The five biggest coronavirus myths BUSTED! Exposing the fear mongering, propaganda and outright lies that are plaguing the world

By Peter Andrews, Irish science journalist and writer based in London. He has a background in the life sciences, and graduated from the University of Glasgow with a degree in genetics.The coronavirus misinformation that scientists, politicians and media have fed to the public has been shocking. Take a tour through the bizarre, contradictory and downright ludicrous myths that have done more damage than Covid.

TRIGGER WARNING! Do not read this if you are a loyal member of the Branch Covidians, cravenly awaiting the pleasure-pain prick of the Covid vaccine before you will appear in your own garden without a face nappy.

Or rather, do read it, but don’t expect to like it. There is no place for assumptions here—only logical thought from first principles. The only aim is to debunk the biggest myths that the media and political establishment have propagated.

And if you can hear me out then I salute you; there are few of us left who hold open minds.

Myth 1: Slowing the spread of the virus is a good idea

This is the fundamental premise of the world’s ‘response’ to Covid, from which all else springs. But it has never been established that we should be trying to slow the virus down, not even from the blinkered point of view of just saving lives in the short term.

Slowing the spread of the virus was initially sold to us as a way of protecting health services: if everyone gets sick at once, the hospitals will fill to bursting point and people will die on gurneys in car parks outside. Remember ‘flatten the curve’? Since Covid infections are inevitable, spreading them out through time will indirectly save lives by ensuring that everyone who can be saved by medical interventions – oxygen masks and ventilators – will be.
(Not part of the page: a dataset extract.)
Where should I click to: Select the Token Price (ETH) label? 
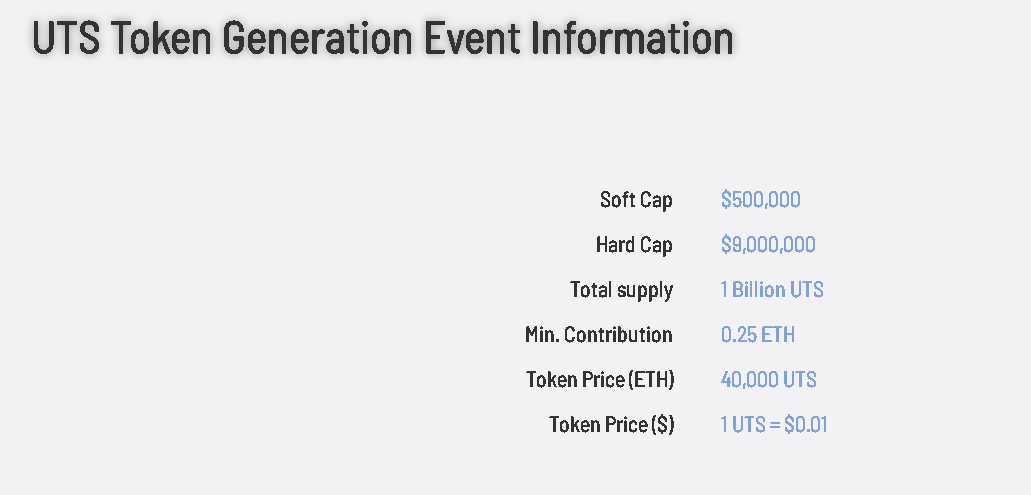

A noble idea, but as it happened, a misguided one. Most hospitals spent the months of the outbreak as good as empty. All other medical treatments were postponed in order to prepare for the onslaught of Covid patients coughing their lungs up—an onslaught that never arrived. Even intensive care units rarely reached full capacity, and it quickly became apparent that for the people most at risk from Covid, ventilator and intensive care treatment is unsuitable. Only a tiny minority of those who have died actually died in intensive care—old people with many co-morbidities are best kept in ordinary wards.